Tag Archives: japanese

Shiseido – and Japan philosophy of service

Little Omotenashi photo little-omotenashi_zpsb24a009a.jpgOmotenashi

The highest form of hospitality is Omotenashi. In summary, it’s “the host anticipates the needs of the guest in advance and offers a pleasant service that guests don’t expect.”

Coming from a pharmacy, to a leading cosmetics vendors in the world economy, is not simple. However, Shiseido did it.

I will not go further into the analysis how a small pharmacy can grow to a company, and how an Asian organization can succeed in such a competitive market, where Western companies have lots of technology advantages. There are quite a few reasons: the timing, the technologies, marketing… and so on.  Just forget them for now. The only thing that makes Shiseido special, in my view, is the reason for that the company exists.

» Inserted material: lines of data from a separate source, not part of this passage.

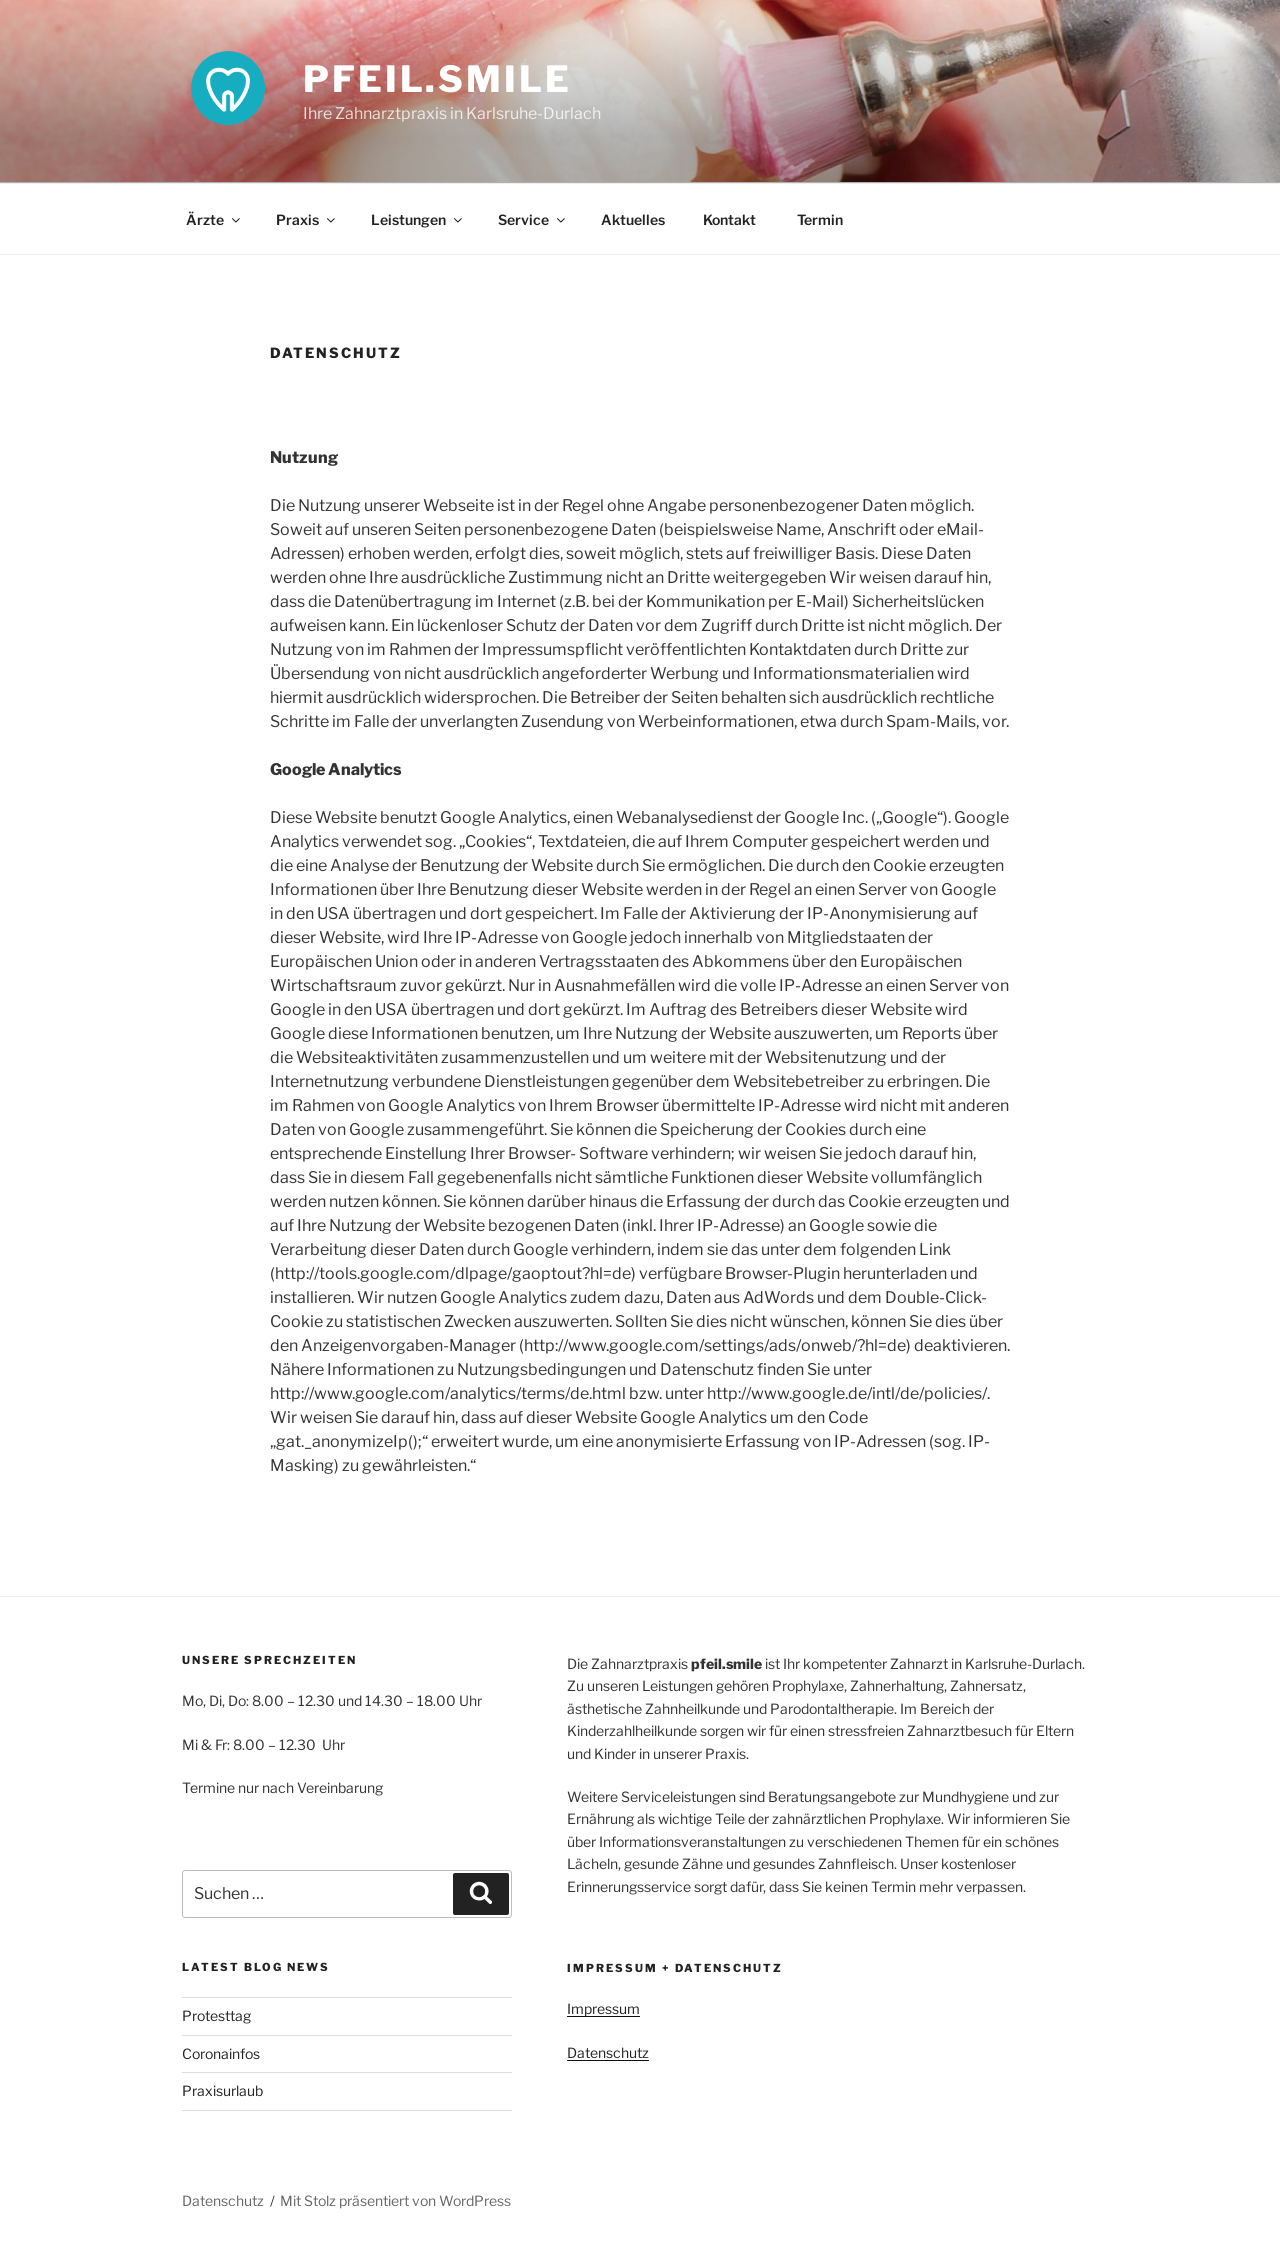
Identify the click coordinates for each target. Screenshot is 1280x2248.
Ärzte (214, 219)
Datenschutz (608, 2052)
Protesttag (216, 2015)
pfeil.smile (437, 79)
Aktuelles (633, 219)
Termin (818, 219)
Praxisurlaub (222, 2090)
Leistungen (418, 219)
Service (533, 219)
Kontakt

Shiseido is built on the philosophy of Omotenashi.

Omotenashi photo japanesegirl_zpsb9b6cc23.jpg

Omotenashi: The word ‘Omotenashi’ in Japanese comes from omote (surface) and nashi (less), which means “single-hearted”, and also mote (carry) and nashi (accomplish), which means “to achieve”. Therefore, Omotenashi has two meanings, which include offering a service without expectation of any returned favour, and the ability to actualise that idea into an action.

Don’t take the word, look into their action:

Only in the Mirai-Tsubaki 2012 project, Shiseido sent out 45,800 employees to do 131 social welfare activities throughout the world. They build schools, give books to students, promoting good traffic behaviors, send cosmetics (yep) to victims of the Japan earthquake 2011, training handicapped women in Vietnam, planting trees, developing natural-friendly cosmetics, recycling drugs,… And they do it all when the financial situation is going down.

Shiseido considers the most beautiful skin is the natural skin. It believes that the skin itself can’t be good without the well-being of the whole person, the harmony of both body and mind. The true beauty doesn’t come from the skin itself, but come from the caring, empathy of the people. I remember a story, when a young American girl comes to cosmetics store for a make-up. The consultant tells her: “you are young, and your skin is beautiful already. You don’t need any make-ups. Instead, you should learn how to take care of your skin, so that it will be always beautiful.”

That’s how an organization can LAST.